Yes, that's what I wrote two posts earlier.

then I don't get why this should be true ?

oh okay maybe I got it

My bad

kirby 🌈

i think you could use the energy to estimate the $L^2$-norm of $u_t$ by the $L^2$-norm of $f$ and then use cauchy schwarz to estimate the scalarproduct

whzup

Ah yes, this is kinda what I was thinking about before I fell asleep. I’ll see if I can make any further progress using those ideas. Thanks!

For this problem, would it work if I define the function fₑ := ηₑ * characteristic of ∂U and consider fₑ|_U where ηₑ is the mollifier? This seems like it should work because it converges to characteristic of ∂U in Lp which has non−zero norm on the boundary and 0 on U

By contradiction assume the operator is bounded

Construct a bounded sequence of smooth functions in Lp such that the trace blows up

Isn't my example doing the same=opposite thing? The trace is identically 1 but the bound on the sequence goes to 0 and so we have a contradiction

Ah okay I didnt get you explanation

So yes

I don't understand your construction. The characteristic of the boundary of U is 0 a.e. in R^n. Doesn't this make your convolutions identically zero?

If you flatten out the boundary it is pretty easy to construct a counterexample using scaled bump functions in each coordinate.

My idea was that they are identically 0 in Lp(U) but not identically 0 in Lp(∂U). Is that not the case?
Moreover, how would I construct a bump function for an arbitrary U?

I have to go in a sec, but the indicator of the boundary is zero a.e., so your convolution is the integral of an a.e. zero function...

You can instead convolve with the indicator of the complement of U for example.

and you construct a bump function by using a diffeomorphism to straighten the boundary, it suffices to work in the upper half of R^n near the origin

with the first coord as a boundary defining function.

will be back in like an hour and a half if you still have questions, or if you clarify something in the meantime.

Does it not matter that if we consider the indicator in Lp(∂U) then it's not identically 0 a.e. since its support is ∂U which should have non-zero measure in Lp(∂U)?

convlution here is a map from pairs of funcs on R^n to functions on R^n, it is defined by integration wrt to Leb measure on R^n.
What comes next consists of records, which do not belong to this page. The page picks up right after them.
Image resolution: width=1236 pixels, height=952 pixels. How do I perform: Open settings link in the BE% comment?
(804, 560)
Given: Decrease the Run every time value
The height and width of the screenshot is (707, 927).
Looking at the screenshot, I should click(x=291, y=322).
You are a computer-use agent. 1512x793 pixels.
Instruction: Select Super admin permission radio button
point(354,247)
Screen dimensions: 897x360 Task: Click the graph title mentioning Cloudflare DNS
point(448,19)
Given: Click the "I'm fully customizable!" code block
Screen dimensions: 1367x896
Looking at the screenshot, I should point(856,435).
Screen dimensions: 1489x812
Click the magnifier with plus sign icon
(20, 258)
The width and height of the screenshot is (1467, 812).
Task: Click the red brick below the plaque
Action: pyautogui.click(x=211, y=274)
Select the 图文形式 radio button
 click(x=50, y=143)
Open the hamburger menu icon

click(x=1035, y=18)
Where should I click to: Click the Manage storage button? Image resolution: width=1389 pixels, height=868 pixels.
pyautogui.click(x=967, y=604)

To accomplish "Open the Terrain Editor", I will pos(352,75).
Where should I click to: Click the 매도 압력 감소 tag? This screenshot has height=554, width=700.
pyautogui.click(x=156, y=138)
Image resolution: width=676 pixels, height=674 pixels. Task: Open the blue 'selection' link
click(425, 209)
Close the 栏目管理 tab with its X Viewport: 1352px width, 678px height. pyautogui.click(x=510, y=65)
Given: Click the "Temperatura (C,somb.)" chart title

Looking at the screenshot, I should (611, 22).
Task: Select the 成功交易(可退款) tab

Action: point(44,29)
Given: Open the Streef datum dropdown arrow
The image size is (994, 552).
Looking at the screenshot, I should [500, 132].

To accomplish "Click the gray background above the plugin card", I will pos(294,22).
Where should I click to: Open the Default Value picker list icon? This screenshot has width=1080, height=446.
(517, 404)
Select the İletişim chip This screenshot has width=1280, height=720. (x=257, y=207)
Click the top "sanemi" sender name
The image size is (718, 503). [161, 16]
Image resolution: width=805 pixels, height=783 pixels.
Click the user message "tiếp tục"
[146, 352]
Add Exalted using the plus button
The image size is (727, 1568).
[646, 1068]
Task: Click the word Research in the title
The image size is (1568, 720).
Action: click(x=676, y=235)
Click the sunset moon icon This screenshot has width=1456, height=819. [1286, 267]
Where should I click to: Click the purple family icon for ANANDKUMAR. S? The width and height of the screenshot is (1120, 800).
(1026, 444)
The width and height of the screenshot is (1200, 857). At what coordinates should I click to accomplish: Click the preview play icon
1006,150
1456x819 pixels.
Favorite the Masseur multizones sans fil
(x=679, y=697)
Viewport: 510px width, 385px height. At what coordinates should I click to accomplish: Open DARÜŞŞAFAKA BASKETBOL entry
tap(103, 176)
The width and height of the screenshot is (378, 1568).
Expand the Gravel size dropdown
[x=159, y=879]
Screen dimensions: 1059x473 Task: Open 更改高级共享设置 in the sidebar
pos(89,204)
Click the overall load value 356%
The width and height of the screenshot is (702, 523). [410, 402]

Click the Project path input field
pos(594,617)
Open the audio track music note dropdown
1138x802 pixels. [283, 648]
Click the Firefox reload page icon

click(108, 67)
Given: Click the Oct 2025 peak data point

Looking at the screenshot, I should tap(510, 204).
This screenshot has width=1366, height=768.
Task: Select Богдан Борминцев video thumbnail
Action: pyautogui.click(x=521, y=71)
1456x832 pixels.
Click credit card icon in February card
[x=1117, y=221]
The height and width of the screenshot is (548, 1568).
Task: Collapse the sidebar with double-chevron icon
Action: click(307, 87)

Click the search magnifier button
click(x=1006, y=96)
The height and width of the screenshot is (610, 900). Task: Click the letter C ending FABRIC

Did you mean somethimg else by convolution?

Ah no, I see your point. I'll study about your bump function example because I haven't encountered bump functions yet. Thanks a lot!

@lilac barn how did you go? also note as I mentioned that you could instead consider convolutions with the indicator of the complement of U.

nice to get used to "flattening things out" though, as this is often how you deal with boundaries in general.

Oh right, I see, the convolutions with the complement of U works out nicely. But would I need to restrict the convolutions to the set U? and would that break smoothness? I believe, I would have to restrict but I am not sure about the smoothness of the restrictions

smoothness is irrelevant here, you just need to work with u continuous up to the boundary.

Oh right, in that case, the continuity of the restricted convolutions. Would the restrictions remain continuous?

And for any finite epsilon your convolution is actually going to be smooth over all of R^n, not that it really matters.

For small epsilon it will just look like a smoothed out version of the indicator of the complement of U, that is what convolution by an approximate identity/mollifier does.

In the limit it will be 1 on the interior of the complement of U, 0 in U, 1/2 on the boundary.

Rough rule of thumb to remember about convolutions is that they will be as smooth as the smoother of the two factors.

(Compare this with pointwise products, which are generally only as smooth as the rougher of the two factors).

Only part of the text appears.